Bacteria Streptococcus strains, including S. salivarius (ATCC 19258), S. mitis (ATCC 49456), and S. anginosus (ATCC 700231) were obtained from ATCC and stored at -70˚C. For stimulation, an aliquot of bacteria was thawed on agar plates for overnight incubation at 37°C. The bacteria was then inoculated in brain heart infusion broth (ATCC medium 44) for logarithmic growth at 37° C and 5% CO2. The bacterial cells were then washed twice in PBS by centrifugation at 9000 g for 3 min each. Immediately before use, the bacterial cells were resuspended in sterile PBS supplemented with 2% BSA to a final concentration of OD 600 nm = 0.1 in a spectrophotometer.

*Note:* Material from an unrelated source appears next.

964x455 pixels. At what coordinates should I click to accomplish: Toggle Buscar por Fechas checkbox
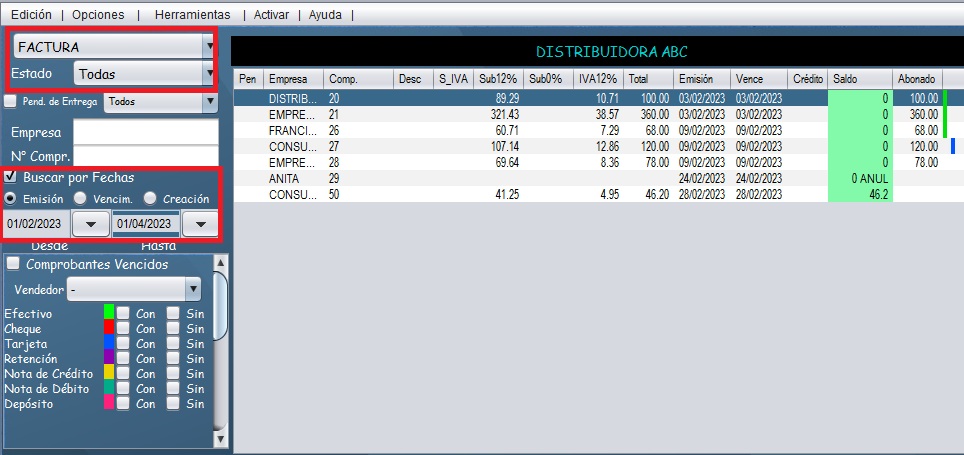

T cell stimulation Peripheral blood mononuclear cells (PBMCs) were harvested from blood by density gradient separation with Ficoll (Sigma-Aldrich), and were then resuspended to a final concentration of 106 cells per mL in a 6-well plate (Corning). 10 µL of bacteria was then added to each mL of PBMCs. The PBMCs were then incubated for 2 h at 37˚C in a humidified CO2 incubator, and if intracellular staining was to be performed, 5 µg/mL of brefeldin A and 5 µg/mL of monensin (BD Pharmingen) was added 5 h before the end of the incubation. Human CD4 T Cell Enrichment kit and Human CD8 T Cell Enrichment kit (Stemcell) was used to magnetically isolate untouched CD4 T cells and CD8 T cells, respectively.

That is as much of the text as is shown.